Wieso ließ ich mich eigentlich noch mit einer Person wie ihr in der Öffentlichkeit blicken, wenn sie mich sowieso nur blamierte. Besser ich würde schnell aus dem Auto kommen, sonst schlägt sie am Ende nur noch die Scheibe ein und zerrt mich mit ihren eigenen Händen aus diesem Ding raus. Schüchtern stieg ich aus dem Auto, zog meinen Kopf ein, sodass zu viel Aufsehen unmöglich war und bahnte meinen Weg hinüber zu meiner besten Freudin, die zwar weird, aber liebenswert war. Im Augenwinkel sah ich meinen Vater, der kopfschüttelnd den Kofferraum aufklappte und verstört begann die Koffer auszuräumen. Ich sollte ihm helfen gehen, ich weiß, aber Violet würde das sicher nicht zulassen.
"Ich glaub's kaum. Du siehst mich nach drei Monaten und hast nichtmal den Anstand mich zu umarmen. Gott bist du eine scheiß beste Freundin". Ich verdrehte die Augen über ihre übertriebene Art und Weise.
"Nicht wenn du mich vor der ganzen Schule blamierst, du Freak!", meckerte ich sie an und warf ihr einen beleidigten Blick zu. Einige Sekunden der Stille und dann brachen wir in schallendes Gelächter aus. Außenstehende Menschen hatten uns nie verstehen können und waren die meiste Zeit irritiert von unserer komischen Beziehung, doch wir verstanden uns eben ohne Worte und kannten die Grenzen des Anderen. Ich wusste immer, wie weit ich bei Violet gehen konnte, bis sie ernsthaft genug hatte.

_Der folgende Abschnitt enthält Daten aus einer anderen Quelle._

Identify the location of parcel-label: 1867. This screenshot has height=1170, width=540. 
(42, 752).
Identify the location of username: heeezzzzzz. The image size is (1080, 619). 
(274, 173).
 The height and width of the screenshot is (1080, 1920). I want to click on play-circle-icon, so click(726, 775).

"Du liebst mich doch sowieso", antwortete sie gleichgültig, bevor sie mich in eine Umarmung zog.
"Na na. Mit welchem Typem haben wir denn rumgemacht, dass wir nach Aftershave riechen?", fragte sie spielerisch und roch, ein wenig zu penetrant, an meinem Hals.
"Also ich habe mich zumindest nicht damit einparfümiert. Du brauchst gar nicht so angestrengt nach etwas zu suchen, was du mir die nächsten Jahre vorhalten kannst". Sie lachte.
"Aber mal ehrlich. Das riecht verdammt gut. Verrate mir dein Geheimnis". Wenn sie wüsste, dass dieses Aftershave meinem Bruder gehörte, den sie diesen Sommer erst hatte abblitzen lassen. Ein triumphierendes Lächeln schlich sich heimlich und langsam auf meine Lippen, während sie mich misstrauisch ansah. "Warum ziehst du ein Gesicht wie ein sterbendes Wiesel?", fragte sie mit angewiedertem Blick zu mir nach oben. Ich konnte sie nicht ernst nehmen, wenn sie einfach einen halben Kopf kleiner war als ich und mir blöd kommen wollte.
"Die Story ist für einen anderen Tag", sagte ich nur schulterzuckend und sah dann hinüber zu meinem Vater, der definitiv überfordert zu sein schien, so in mitten des Kneuls von Mr. und Mr. Patch, Fiona und der kleinen Michelle, die schreiend und um sich tretend an seinem Arm hing. Anscheinend wollte sie unbedingt zu einem kleinen Pudel, der einem etwas älteren Ehepaar nur ein paar Meter weiter zu gehören schien und gelangweilt an einen Löwenzahn pinkelte. Ich verdrehte die Augen.
"Bin das ich, oder fühlt sich dein Vater leicht unwohl? Wir sollten ihm da raus helfen....", stellte auch Violet fest. Ich nickte.
"Ja, sollten wir, aber es ist zu schön ihn leiden zu sehen". Violet legte einen Arm um meine Schultern und wir bahnten uns den Weg zu unseren Eltern. Mein Vater sah uns schon von Weitem und warf mir den Gesichtsausdruck eines sterbenden Rehs zu. Er erkannte seine Rettung und rief lauthals in meine Richtung: "Willst du deinen alten Mann nicht Tschüss sagen, Cap?" Ich zog eine Grimasse.
"Violet Baby. All die Monate ohne deine Kreditkarte".
"Sind dreitausend Euro auch wirklich genug?" Die Patchs hatten Violet schon immer gepeppelt und verwöhnt wo sie nur konnten, doch sie war nicht zu jemandem geworden, der arrogant und verzogen war, obwohl man zugeben musste, dass sie ohne Kohle im Leben nicht wirklich zurecht kam.
"Passt schon. Ist ja nicht so, als würden wir auf Shoppingtour gehen, während wir hier sind". Violet verschränkte die Arme vor der Brust und zog die Augenbrauen hoch. Stimmt schon.
"Bitte versprech mir nur, dass du deine neuen Extensions nicht direkt am ersten Tag ruinierst, okay?", ermahnte Mr. Patch seine Tochter und strich ihr demonstrativ durch die dunkelblonde Mähne aus seidenweichen Haarsträhnen. "Jaaa. Das ist unfassbar wichtig. Hast du auch genug Haarpflegeprodukte bei dir, Violetta?", fragte Fiona und sah sie mit einem übermäßig besorgtem Gesichtsausdruck an, als hätte Violet gerade ihre einzige Flasche Wasser für die ganze Woche Zuhause vergessen.